_ACTION ITEM_: Below is some data. Retype exactly the lines starting at the one with "Given: Select the" and ending at the one with "Task: Select Browser from the source menu".

_INPUT_:
^^^^

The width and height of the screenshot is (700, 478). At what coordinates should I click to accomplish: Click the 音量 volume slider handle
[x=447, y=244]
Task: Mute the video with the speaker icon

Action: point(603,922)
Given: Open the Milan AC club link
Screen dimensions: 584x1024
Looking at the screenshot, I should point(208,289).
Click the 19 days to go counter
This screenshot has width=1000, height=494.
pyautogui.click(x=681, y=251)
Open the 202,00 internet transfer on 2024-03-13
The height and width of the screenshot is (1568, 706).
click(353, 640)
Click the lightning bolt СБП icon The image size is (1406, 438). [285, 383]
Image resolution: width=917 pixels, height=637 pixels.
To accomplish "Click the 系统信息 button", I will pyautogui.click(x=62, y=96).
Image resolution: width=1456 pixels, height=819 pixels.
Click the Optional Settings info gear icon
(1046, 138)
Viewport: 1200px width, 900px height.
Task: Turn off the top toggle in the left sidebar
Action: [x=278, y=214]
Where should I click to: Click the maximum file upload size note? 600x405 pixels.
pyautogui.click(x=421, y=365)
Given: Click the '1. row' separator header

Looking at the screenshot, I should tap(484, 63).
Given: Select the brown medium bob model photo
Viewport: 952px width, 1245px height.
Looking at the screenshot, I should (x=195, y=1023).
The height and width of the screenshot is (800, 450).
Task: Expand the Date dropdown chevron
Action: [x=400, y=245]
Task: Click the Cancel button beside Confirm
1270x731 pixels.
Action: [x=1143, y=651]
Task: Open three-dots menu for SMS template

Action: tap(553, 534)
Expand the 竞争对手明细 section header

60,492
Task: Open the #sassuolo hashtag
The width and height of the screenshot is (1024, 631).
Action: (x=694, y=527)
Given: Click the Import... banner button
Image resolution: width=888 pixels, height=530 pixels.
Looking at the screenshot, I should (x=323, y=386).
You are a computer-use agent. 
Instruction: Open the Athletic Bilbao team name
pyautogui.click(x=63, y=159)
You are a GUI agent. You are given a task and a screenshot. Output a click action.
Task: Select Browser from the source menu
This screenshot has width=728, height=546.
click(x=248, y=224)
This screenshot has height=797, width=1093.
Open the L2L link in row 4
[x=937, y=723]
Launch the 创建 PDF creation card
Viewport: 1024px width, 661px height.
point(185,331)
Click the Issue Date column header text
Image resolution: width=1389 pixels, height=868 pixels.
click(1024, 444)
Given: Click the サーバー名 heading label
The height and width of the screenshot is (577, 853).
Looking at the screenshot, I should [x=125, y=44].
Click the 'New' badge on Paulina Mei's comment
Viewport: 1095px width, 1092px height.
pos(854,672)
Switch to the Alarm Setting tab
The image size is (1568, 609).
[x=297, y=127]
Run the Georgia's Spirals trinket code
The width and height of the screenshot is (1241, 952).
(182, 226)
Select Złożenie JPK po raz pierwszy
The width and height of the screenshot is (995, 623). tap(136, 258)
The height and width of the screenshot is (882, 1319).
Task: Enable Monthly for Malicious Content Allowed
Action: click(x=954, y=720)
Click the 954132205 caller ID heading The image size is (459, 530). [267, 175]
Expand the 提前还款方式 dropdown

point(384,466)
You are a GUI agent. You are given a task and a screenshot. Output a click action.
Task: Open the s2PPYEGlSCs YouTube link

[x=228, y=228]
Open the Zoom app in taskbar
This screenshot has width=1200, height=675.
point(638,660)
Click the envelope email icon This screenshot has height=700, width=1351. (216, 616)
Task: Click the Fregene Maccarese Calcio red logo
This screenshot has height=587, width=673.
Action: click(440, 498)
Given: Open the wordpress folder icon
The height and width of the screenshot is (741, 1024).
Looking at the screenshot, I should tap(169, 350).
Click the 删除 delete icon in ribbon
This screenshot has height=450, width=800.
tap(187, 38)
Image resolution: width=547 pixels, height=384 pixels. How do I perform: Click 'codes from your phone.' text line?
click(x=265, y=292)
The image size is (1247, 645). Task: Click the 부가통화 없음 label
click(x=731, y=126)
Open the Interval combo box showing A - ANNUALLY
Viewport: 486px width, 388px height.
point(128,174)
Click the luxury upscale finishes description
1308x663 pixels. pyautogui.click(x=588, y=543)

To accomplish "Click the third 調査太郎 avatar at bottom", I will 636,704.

^^^^

_EXPECTED OUTPUT_:
Given: Select the brown medium bob model photo
Viewport: 952px width, 1245px height.
Looking at the screenshot, I should (x=195, y=1023).
The height and width of the screenshot is (800, 450).
Task: Expand the Date dropdown chevron
Action: [x=400, y=245]
Task: Click the Cancel button beside Confirm
1270x731 pixels.
Action: [x=1143, y=651]
Task: Open three-dots menu for SMS template

Action: tap(553, 534)
Expand the 竞争对手明细 section header

60,492
Task: Open the #sassuolo hashtag
The width and height of the screenshot is (1024, 631).
Action: (x=694, y=527)
Given: Click the Import... banner button
Image resolution: width=888 pixels, height=530 pixels.
Looking at the screenshot, I should (x=323, y=386).
You are a computer-use agent. 
Instruction: Open the Athletic Bilbao team name
pyautogui.click(x=63, y=159)
You are a GUI agent. You are given a task and a screenshot. Output a click action.
Task: Select Browser from the source menu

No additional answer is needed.